● **TASK STATEMENT**:
Repeat precisely the line in which "You are a computer-use" occurs and all lines that follow it in the entries below. Pictures must be omitted.

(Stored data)

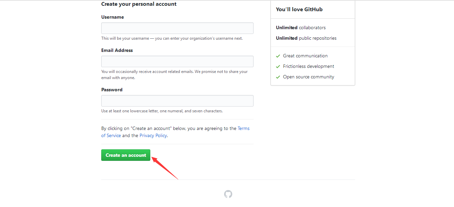Click the checkmark beside Open source community
Screen dimensions: 454x207
278,77
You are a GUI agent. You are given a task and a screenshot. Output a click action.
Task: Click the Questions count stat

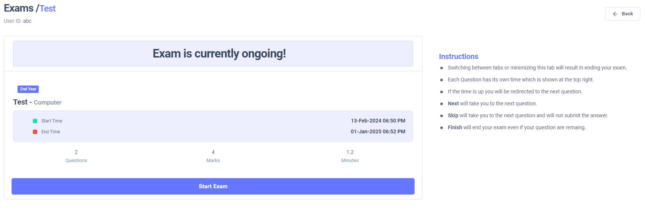pyautogui.click(x=76, y=156)
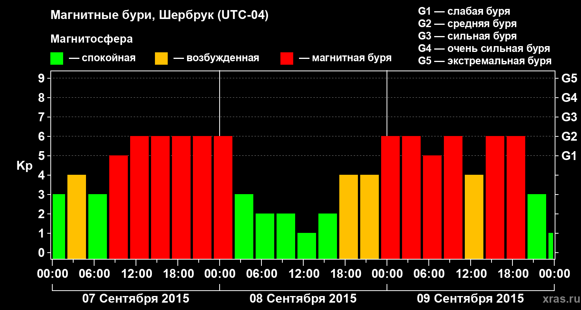
Task: Click the red 'магнитная буря' legend swatch
Action: (x=287, y=59)
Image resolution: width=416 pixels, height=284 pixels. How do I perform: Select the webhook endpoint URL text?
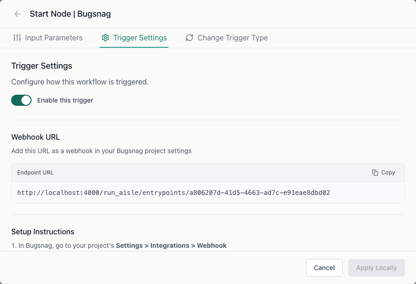click(x=174, y=192)
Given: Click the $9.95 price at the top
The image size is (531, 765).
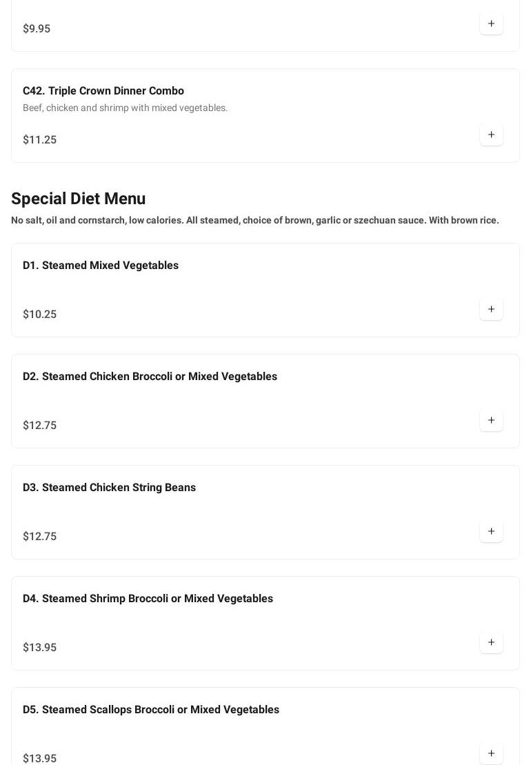Looking at the screenshot, I should (x=37, y=29).
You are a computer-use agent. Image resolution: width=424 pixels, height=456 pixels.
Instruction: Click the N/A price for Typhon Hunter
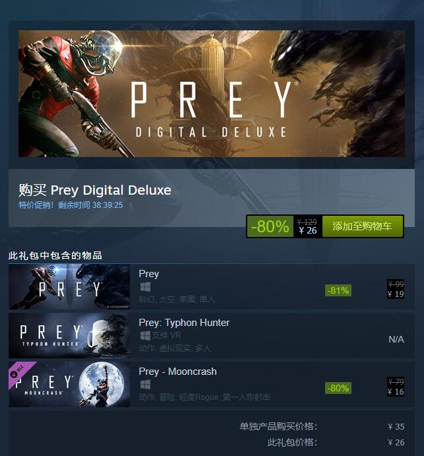tap(396, 339)
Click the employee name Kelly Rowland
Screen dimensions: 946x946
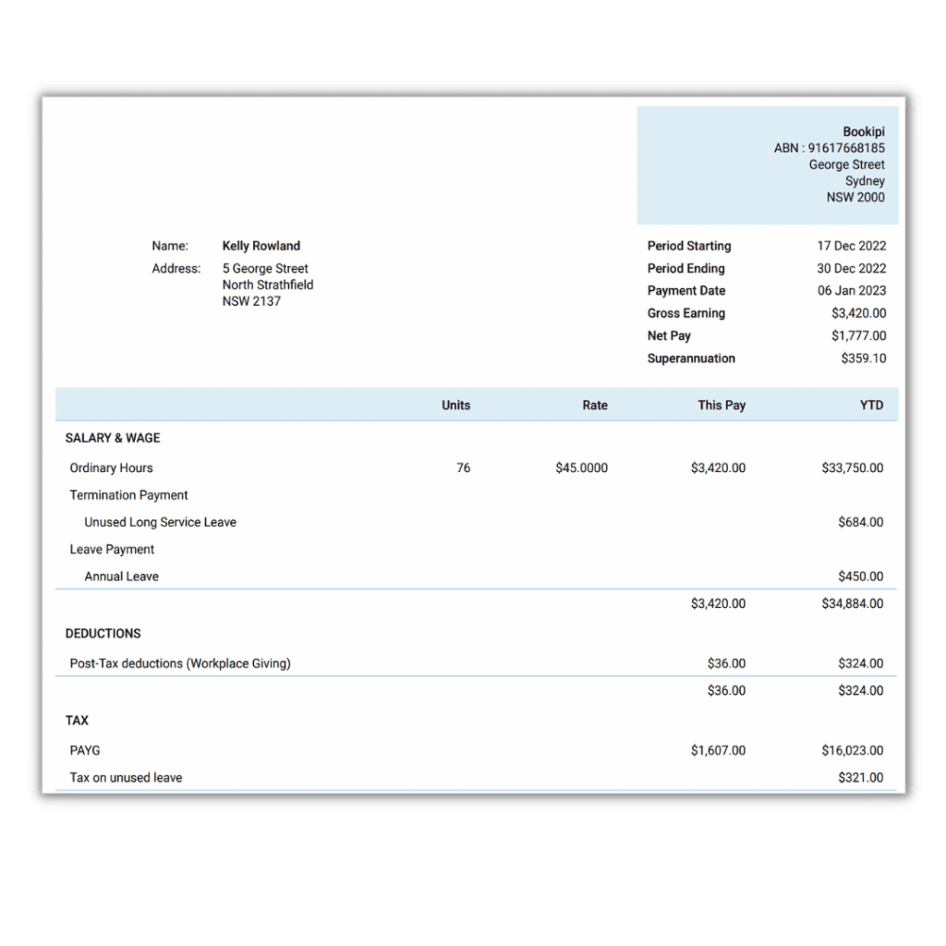(261, 246)
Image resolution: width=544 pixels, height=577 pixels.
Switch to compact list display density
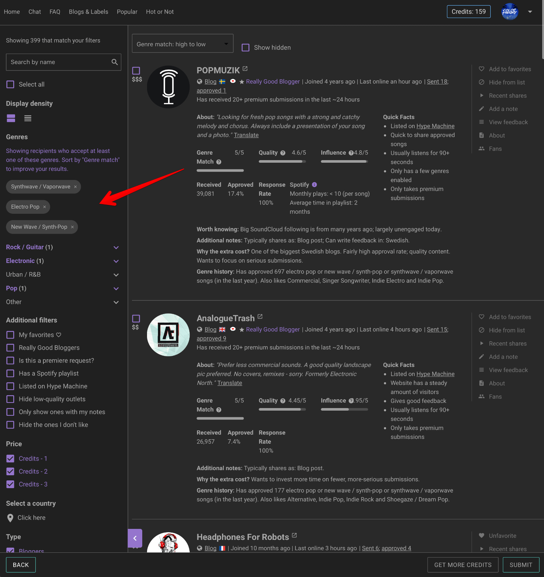28,118
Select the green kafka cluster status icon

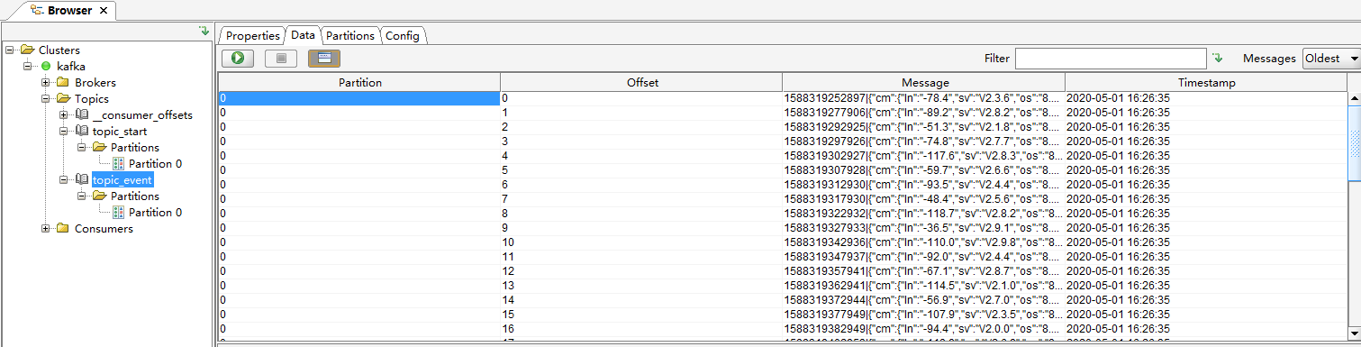(x=45, y=67)
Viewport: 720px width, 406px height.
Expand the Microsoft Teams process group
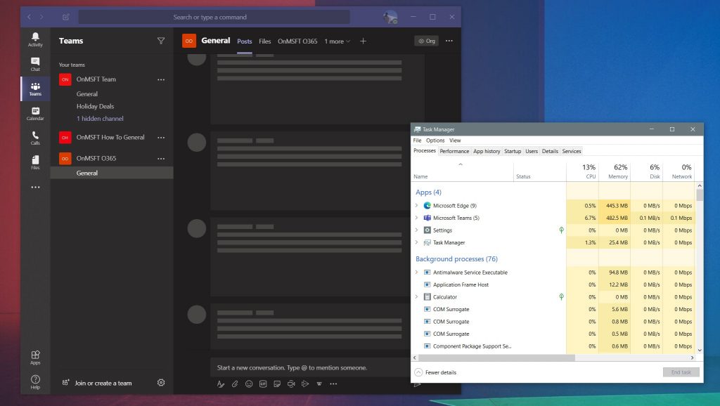416,218
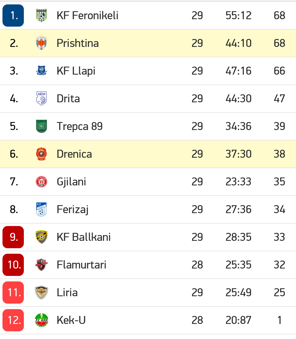Click the Liria team crest
The width and height of the screenshot is (296, 339).
click(x=41, y=292)
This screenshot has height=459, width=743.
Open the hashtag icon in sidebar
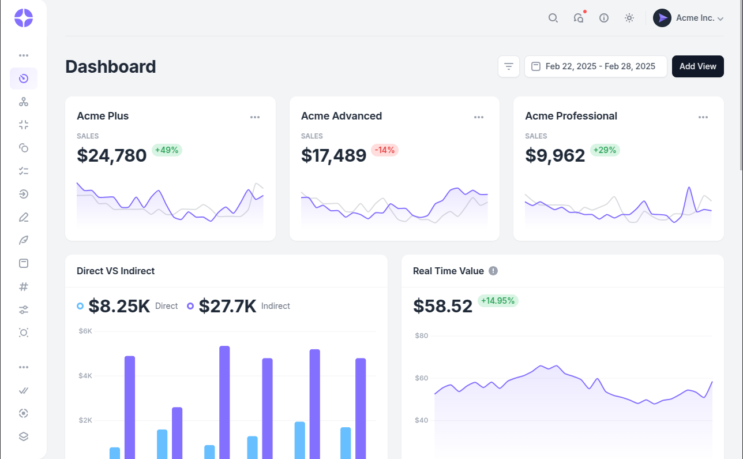24,286
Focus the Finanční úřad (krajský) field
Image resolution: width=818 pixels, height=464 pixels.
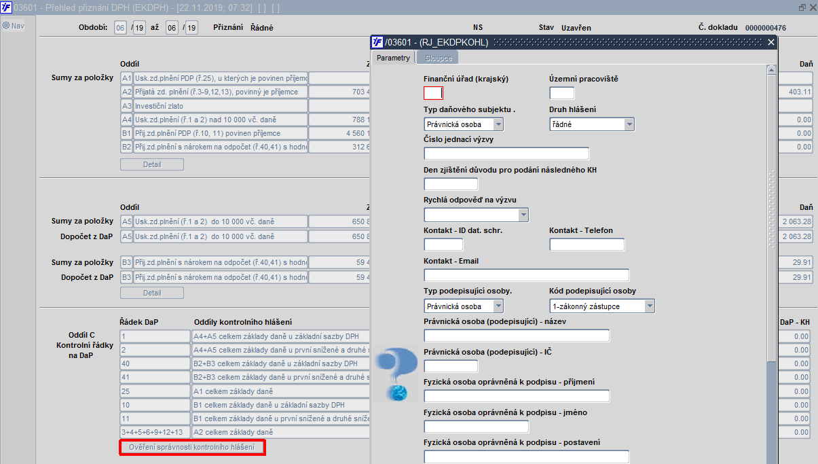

● **OUTPUT BELOW**:
You are a computer-use agent. Image resolution: width=424 pixels, height=456 pixels.
Instruction: Click the N/A price for Typhon Hunter
tap(396, 339)
Click the employee name Kelly Rowland
Screen dimensions: 946x946
(261, 246)
Image resolution: width=544 pixels, height=577 pixels.
Switch to compact list display density
28,118
Select the green kafka cluster status icon

(x=45, y=67)
Viewport: 720px width, 406px height.
Expand the Microsoft Teams process group
416,218
Click the Liria team crest
The width and height of the screenshot is (296, 339).
click(x=41, y=292)
This screenshot has height=459, width=743.
Open the hashtag icon in sidebar
24,286
Focus the Finanční úřad (krajský) field
Image resolution: width=818 pixels, height=464 pixels.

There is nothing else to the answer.